With no clear end in sight, the war could grow even more volatile in the coming months, Avril Haines, the director of national intelligence, told the Senate Armed Services Committee, warning of an “unpredictable and potentially escalatory trajectory.” She said Putin’s aims extend beyond controlling eastern Ukraine and include establishing a land bridge connecting Russia, the Donbas region and Crimea.

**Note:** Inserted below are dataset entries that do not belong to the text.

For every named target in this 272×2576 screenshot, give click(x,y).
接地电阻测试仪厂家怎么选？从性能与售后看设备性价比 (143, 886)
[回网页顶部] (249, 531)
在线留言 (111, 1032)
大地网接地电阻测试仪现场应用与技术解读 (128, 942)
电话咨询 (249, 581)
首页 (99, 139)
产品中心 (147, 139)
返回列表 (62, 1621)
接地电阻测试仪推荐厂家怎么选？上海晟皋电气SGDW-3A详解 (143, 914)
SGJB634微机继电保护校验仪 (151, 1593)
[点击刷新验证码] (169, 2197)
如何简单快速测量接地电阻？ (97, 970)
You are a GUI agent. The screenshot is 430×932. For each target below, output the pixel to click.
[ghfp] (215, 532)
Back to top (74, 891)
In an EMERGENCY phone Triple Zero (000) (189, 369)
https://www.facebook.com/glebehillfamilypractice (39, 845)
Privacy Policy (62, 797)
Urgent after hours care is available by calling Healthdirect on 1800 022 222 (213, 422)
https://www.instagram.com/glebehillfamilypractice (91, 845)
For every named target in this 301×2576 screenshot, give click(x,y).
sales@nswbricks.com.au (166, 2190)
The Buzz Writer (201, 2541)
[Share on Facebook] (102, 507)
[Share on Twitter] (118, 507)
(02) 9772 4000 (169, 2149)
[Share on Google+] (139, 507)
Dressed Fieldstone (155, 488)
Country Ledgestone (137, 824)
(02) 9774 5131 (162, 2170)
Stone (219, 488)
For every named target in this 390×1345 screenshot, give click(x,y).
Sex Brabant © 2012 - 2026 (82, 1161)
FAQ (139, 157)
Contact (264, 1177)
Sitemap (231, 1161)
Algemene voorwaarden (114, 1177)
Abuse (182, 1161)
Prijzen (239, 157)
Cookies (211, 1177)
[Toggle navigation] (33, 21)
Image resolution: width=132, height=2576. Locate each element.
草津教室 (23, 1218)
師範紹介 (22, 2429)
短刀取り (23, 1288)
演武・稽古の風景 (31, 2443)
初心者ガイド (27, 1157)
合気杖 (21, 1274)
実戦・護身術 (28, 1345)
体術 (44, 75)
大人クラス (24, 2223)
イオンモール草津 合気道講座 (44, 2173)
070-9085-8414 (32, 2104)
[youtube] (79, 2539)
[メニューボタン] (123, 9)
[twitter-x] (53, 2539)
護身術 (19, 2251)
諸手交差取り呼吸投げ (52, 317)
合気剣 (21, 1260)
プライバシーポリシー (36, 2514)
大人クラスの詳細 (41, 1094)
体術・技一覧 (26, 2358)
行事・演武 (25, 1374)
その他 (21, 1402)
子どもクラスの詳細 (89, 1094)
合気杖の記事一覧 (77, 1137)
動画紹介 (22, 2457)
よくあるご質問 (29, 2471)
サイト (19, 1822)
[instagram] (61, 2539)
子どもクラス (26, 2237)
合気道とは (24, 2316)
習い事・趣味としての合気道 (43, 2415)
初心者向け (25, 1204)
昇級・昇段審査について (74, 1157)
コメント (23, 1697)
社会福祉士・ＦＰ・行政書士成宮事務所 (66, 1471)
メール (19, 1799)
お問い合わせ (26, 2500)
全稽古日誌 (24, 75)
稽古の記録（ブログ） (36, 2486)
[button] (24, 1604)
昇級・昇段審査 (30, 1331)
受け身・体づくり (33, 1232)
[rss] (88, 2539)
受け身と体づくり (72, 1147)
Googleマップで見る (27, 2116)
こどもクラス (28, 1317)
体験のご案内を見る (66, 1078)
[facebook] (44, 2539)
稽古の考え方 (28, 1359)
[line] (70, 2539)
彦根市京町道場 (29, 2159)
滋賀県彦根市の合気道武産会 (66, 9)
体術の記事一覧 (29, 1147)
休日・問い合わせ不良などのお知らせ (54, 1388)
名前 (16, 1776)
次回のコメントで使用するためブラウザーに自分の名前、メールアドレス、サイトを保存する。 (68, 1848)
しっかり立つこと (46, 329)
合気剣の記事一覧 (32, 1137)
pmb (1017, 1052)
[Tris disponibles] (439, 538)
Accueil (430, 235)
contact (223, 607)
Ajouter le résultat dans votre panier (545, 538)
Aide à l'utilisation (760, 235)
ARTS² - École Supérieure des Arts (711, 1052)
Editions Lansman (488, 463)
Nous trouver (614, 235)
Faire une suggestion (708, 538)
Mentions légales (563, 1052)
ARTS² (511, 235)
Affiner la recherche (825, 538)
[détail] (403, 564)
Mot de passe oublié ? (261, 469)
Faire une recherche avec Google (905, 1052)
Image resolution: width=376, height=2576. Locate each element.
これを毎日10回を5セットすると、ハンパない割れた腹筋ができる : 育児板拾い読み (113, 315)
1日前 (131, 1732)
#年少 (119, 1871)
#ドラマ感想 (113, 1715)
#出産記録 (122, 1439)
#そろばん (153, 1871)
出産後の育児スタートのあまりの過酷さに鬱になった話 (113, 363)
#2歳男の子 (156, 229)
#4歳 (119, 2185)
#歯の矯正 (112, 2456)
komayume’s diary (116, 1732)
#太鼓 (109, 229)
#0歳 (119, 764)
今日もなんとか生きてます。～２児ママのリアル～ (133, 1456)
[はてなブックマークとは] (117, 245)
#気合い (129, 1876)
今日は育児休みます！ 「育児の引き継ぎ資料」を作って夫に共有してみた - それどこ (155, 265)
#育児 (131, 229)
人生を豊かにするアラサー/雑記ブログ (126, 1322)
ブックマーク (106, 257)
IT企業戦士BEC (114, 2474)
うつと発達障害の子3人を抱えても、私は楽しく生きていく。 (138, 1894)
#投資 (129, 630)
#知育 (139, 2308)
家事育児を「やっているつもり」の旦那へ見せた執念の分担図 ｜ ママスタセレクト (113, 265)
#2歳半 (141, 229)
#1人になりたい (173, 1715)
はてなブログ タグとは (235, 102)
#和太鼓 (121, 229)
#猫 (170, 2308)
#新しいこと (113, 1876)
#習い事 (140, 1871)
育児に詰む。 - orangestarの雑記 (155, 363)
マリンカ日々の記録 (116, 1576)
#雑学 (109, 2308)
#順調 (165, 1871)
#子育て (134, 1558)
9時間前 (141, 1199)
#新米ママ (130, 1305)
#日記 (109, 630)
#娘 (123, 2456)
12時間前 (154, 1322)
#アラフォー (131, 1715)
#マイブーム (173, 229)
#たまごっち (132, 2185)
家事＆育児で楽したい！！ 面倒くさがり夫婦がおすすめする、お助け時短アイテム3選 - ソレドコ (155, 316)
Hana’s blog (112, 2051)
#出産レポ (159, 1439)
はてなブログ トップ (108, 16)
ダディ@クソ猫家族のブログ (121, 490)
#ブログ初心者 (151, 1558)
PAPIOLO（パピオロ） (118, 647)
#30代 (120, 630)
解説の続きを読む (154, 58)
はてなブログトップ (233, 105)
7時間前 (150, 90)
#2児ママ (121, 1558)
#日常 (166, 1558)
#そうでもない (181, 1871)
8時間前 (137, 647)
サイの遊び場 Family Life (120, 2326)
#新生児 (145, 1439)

In Washington, U.S. lawmakers prepared to approve a package of military, economic and humanitarian support for Ukraine — the latest piece of legislation to help the country repel Russia’s attacks. If it passes, the United States will have authorized more than $50 billion in aid for Ukraine, a sweeping show of solidarity.

Here’s what else to know

  • A top U.S. intelligence official said that between eight and 10 Russian generals have been killed while fighting in Ukraine.
  • Russian forces continued to assault the Mariupol steel plant, home to the city’s last Ukrainian fighters, officials said, estimating that about 1,000 holdout soldiers remained, with hundreds injured.
  • The Finnish Parliament’s defense committee recommended NATO membership. The country’s official decision on whether to join the alliance could come as soon as this week.
  • A U.N. official said Tuesday that thousands more civilians have been killed in the conflict than confirmed figures suggest.